Help using com.aspose.pdf.kit.PdfExtractor

yanovskishai · September 8, 2009, 11:25am

Hello !

I'm interested in to use ASPOSE's pdf kit for converting PDF articles into plain text.

I don't mind to giving up the layout, but it's very important for me to keep to get the content, including the Greek letters (mu, Alfa..) that can be found at scientific articles.

I've tried to use Aspose's sample code, but the result was very distorted - many words just disappeared / lost letters..

Original (test1.pdf) and Result (test2.txt) files attached.

Please help me finding out if I'm doing something wrong.

Thanks in advance,

Shai Yanovski

shahzadlatif · September 9, 2009, 12:41pm

Hi Shai,

Thank you very much for considering Aspose.

First of all, I would like to inform you that when you extract text using an evaluation version it adds some random text and replaces some letters as well. In order to extract text properly you’ll need a license file.

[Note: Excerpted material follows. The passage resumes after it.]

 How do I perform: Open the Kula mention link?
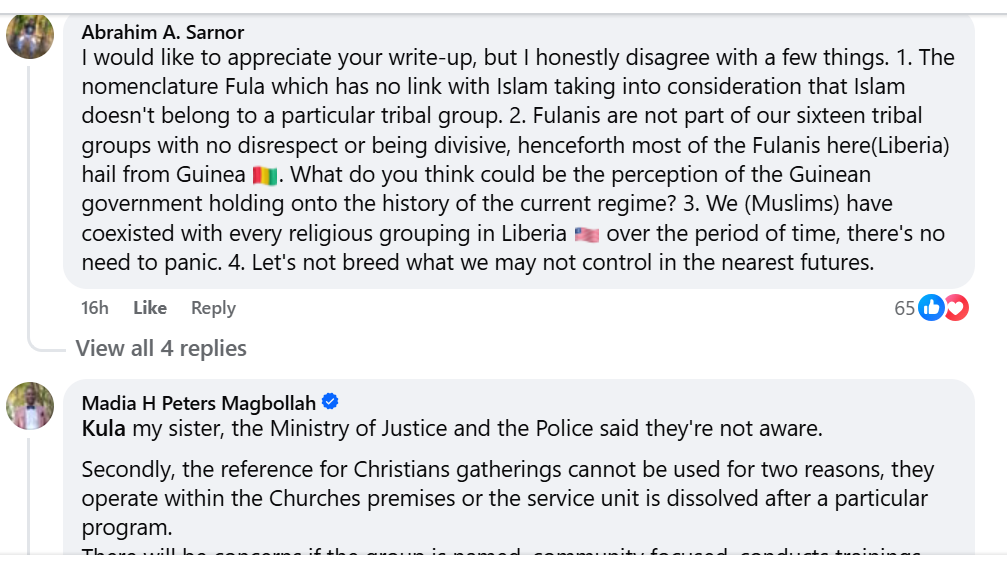[103, 430]
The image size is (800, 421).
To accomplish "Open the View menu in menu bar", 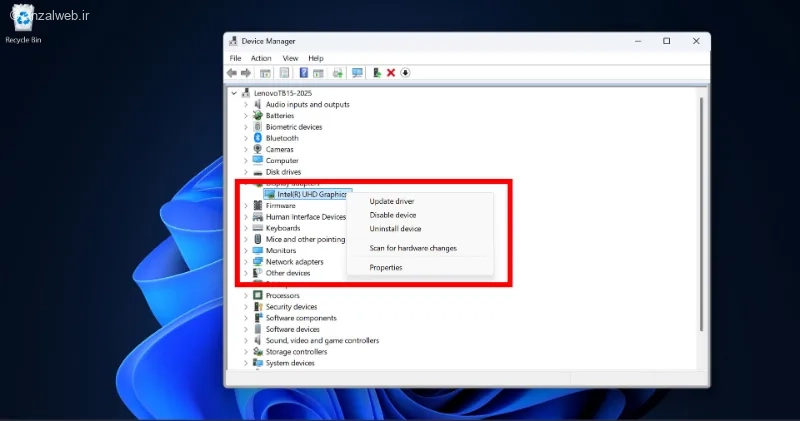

I have tested your requirement at my end and the results were better than the output you shared.

Secondly, when you extract text using Aspose.Pdf.Kit, you not only lose the formatting of the text, but also the text is just in raw format i.e. it might not be available to you as it is shown on the PDF in columns.

If you think that this satisfies your requirement then we would really encourage you to consider Aspose.Pdf.Kit. In order to evaluate the component without limitations you can also get a temporary license as well.

Regarding your concern for the Greek letters, please share a particular case with us and we’ll test it at our end to make sure that you get the required results.

If you have any further questions please do let us know.
Regards,